Open Source

Hot Experts in your VRAM! Dynamic expert cache in llama.cpp for 27% faster CPU +GPU token generation with Qwen3.5-122B-A10B compared to layer-based single-GPU partial offload

New caching technique predicts which experts to load into VRAM, achieving 22.67 tokens/sec generation.

Deep Dive

A new optimization technique for llama.cpp, dubbed a "dynamic expert cache," significantly improves the performance of massive Mixture-of-Experts (MoE) models on systems with limited GPU memory.

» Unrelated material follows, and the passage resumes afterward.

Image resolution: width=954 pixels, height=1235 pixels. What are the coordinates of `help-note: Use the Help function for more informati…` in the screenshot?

Developed by a community member, the code intelligently monitors which of a model's many "expert" sub-networks are used most frequently over a rolling window of tokens. It then makes a calculated bet, loading those high-priority experts from system RAM into the faster VRAM of the GPU. This proactive caching aims to outweigh the latency cost of data transfer with faster processing speed, rebalancing the cache at set intervals.

Benchmarked against the Qwen3.5-122B-A10B model on a setup with an RTX 4090 (24GB VRAM) and a Ryzen 9 CPU, the results are compelling. Compared to a baseline where all experts are offloaded to the CPU (15.65 tokens/sec), the new cache delivered a 44.8% speedup to 22.67 tokens/sec for token generation. More importantly, it outperformed a standard layer-based partial offload method using equivalent VRAM by 26.8%. This means users can now run 122-billion-parameter models on a single high-end consumer GPU at speeds that make interactive use feasible, without requiring expensive unified memory systems.

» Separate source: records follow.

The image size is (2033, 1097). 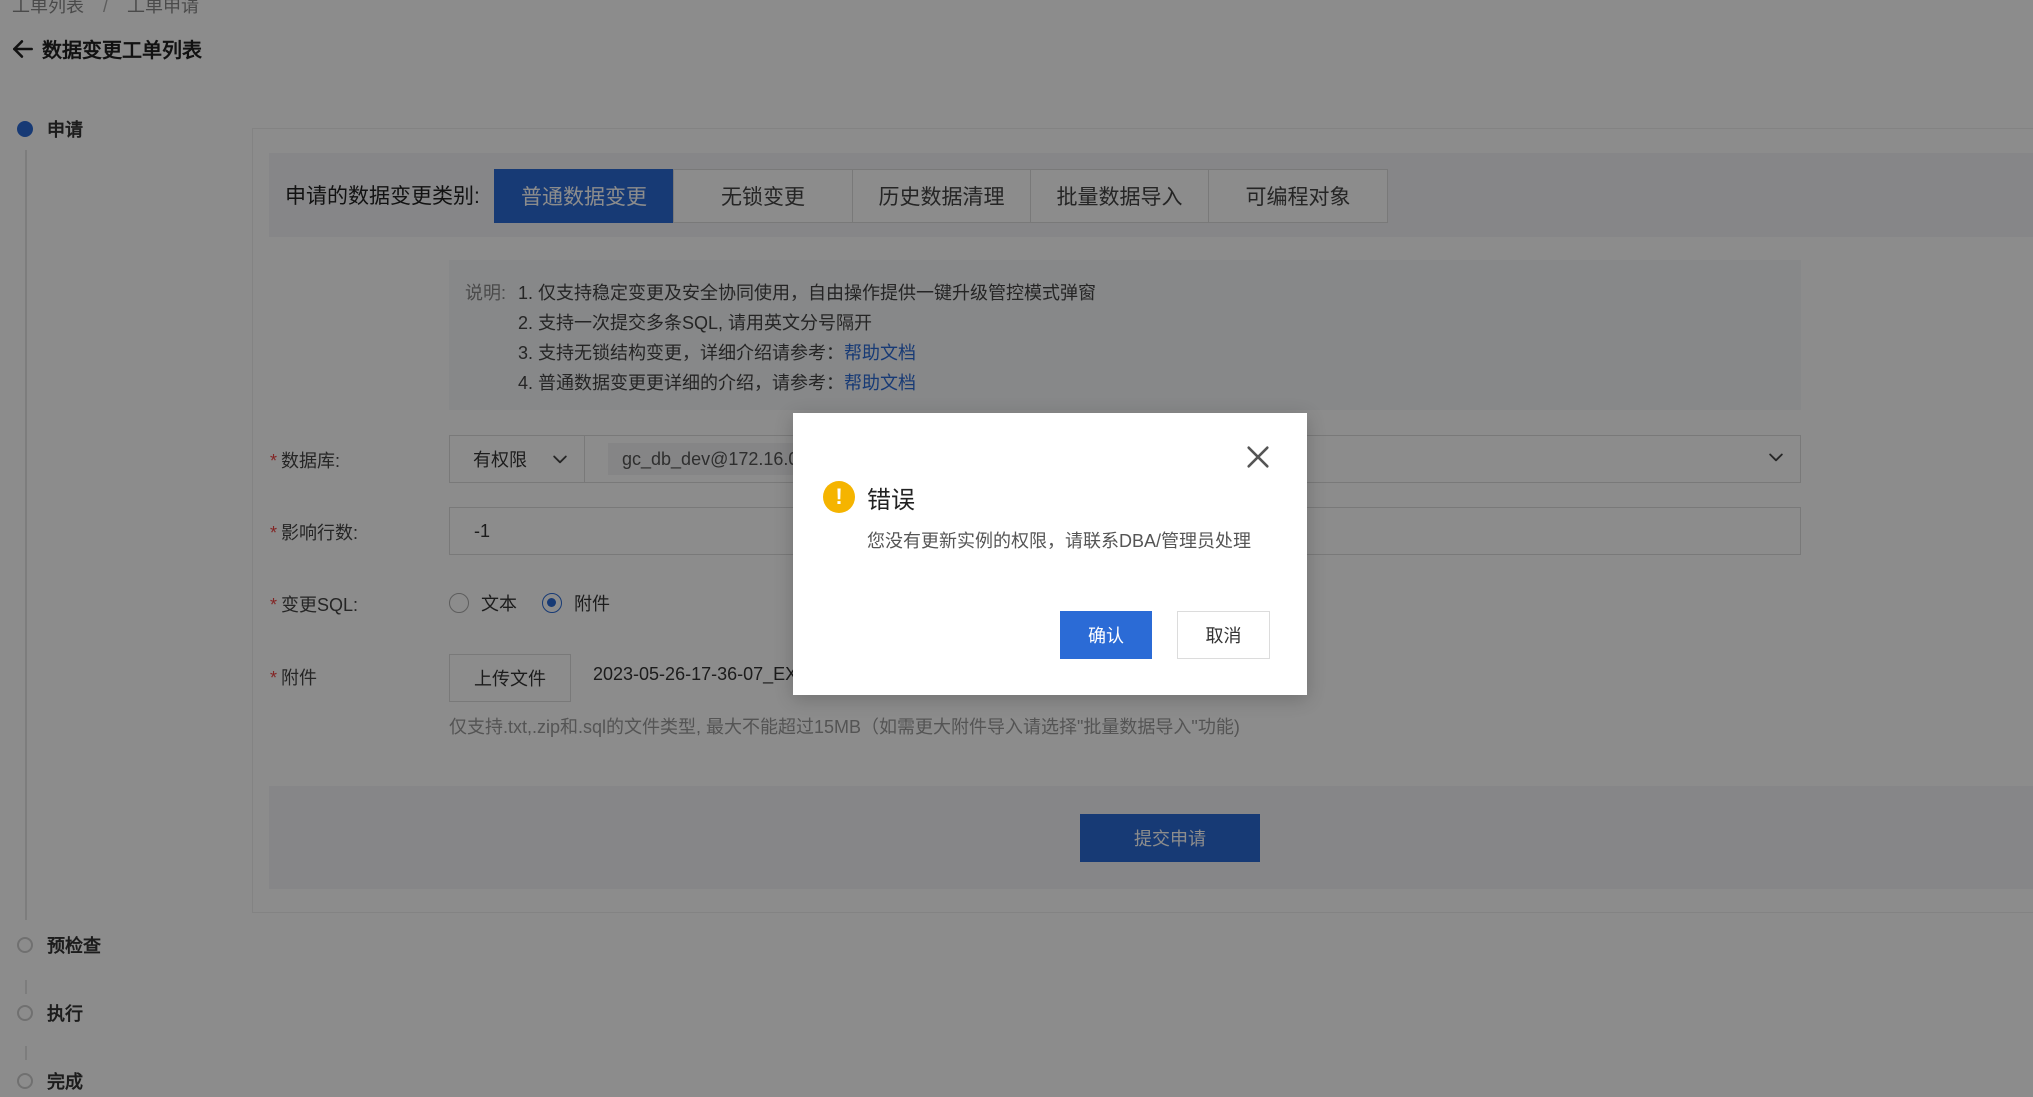 What do you see at coordinates (1060, 541) in the screenshot?
I see `dialog-message: 您没有更新实例的权限，请联系DBA/管理员处理` at bounding box center [1060, 541].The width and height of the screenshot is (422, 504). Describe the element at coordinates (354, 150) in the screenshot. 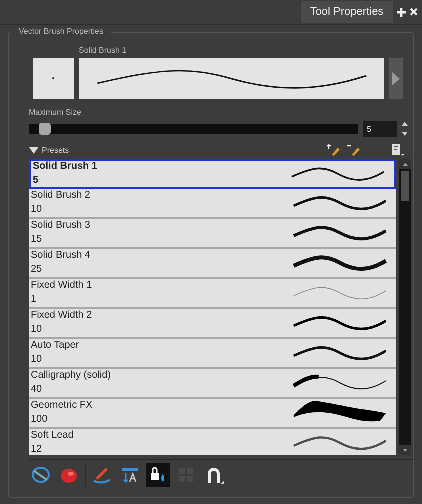

I see `delete-brush-icon` at that location.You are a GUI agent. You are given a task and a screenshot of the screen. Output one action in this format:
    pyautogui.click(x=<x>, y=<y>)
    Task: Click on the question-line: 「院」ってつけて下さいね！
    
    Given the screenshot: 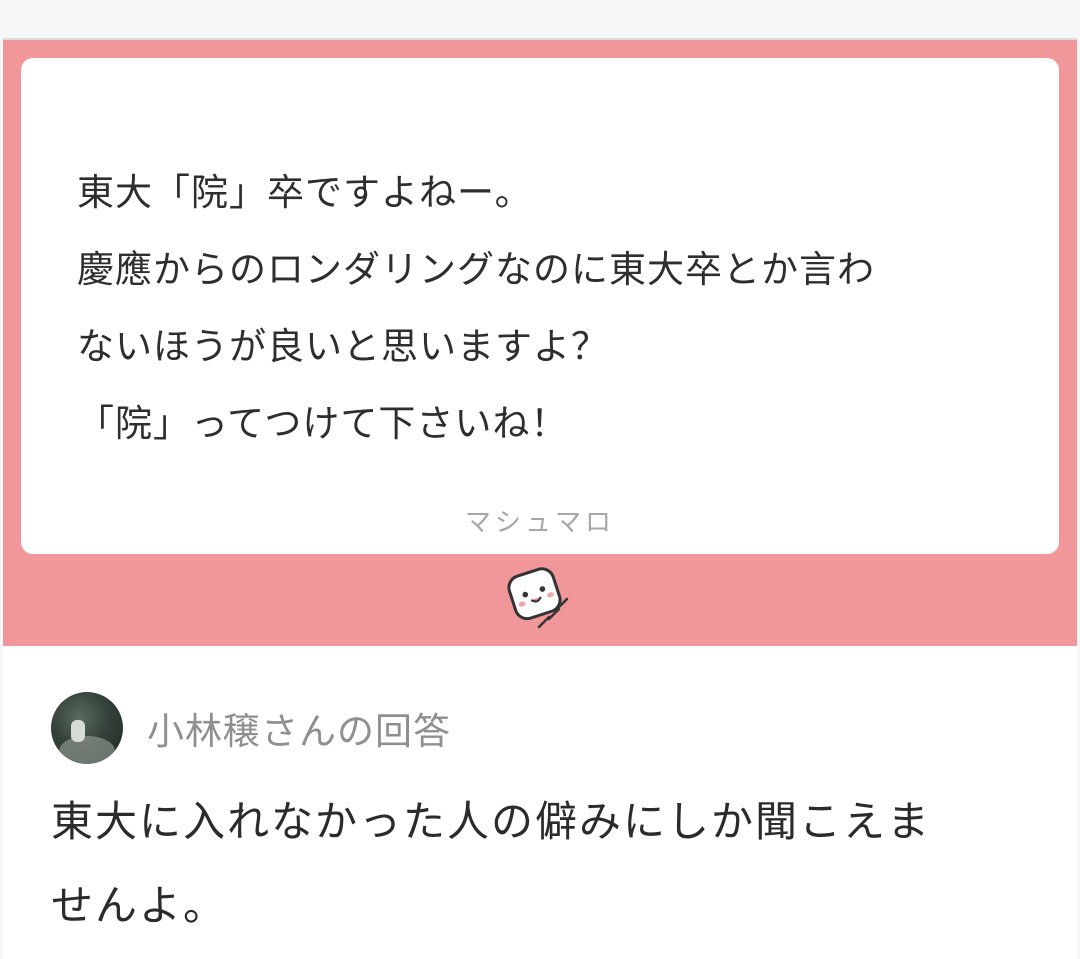 What is the action you would take?
    pyautogui.click(x=323, y=424)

The implementation, currently available as code in a GitHub fork, introduces new llama.cpp arguments like `LLAMA_ARG_MOE_HOT_K` to set the cache size and `LLAMA_ARG_MOE_HOT_REBALANCE_INTERVAL` to control how often the system reevaluates its expert predictions. While prompt processing speed remains similar to other methods, the breakthrough is in generation latency. This approach is a clever software solution to a hardware limitation, making state-of-the-art large language models more accessible to researchers and developers without datacenter-scale resources.

Key Points
  • Achieves 22.67 tokens/sec generation for Qwen3.5-122B-A10B, a 44.8% speedup over all-CPU offloading.
  • Outperforms traditional layer-based GPU offload by 26.8% while using a similar amount of VRAM (~22 GB).
  • Uses predictive caching to load frequently accessed "experts" into GPU VRAM, rebalancing dynamically every N tokens.

Why It Matters

Dramatically lowers the hardware barrier for running massive 100B+ parameter MoE models, making advanced AI more accessible.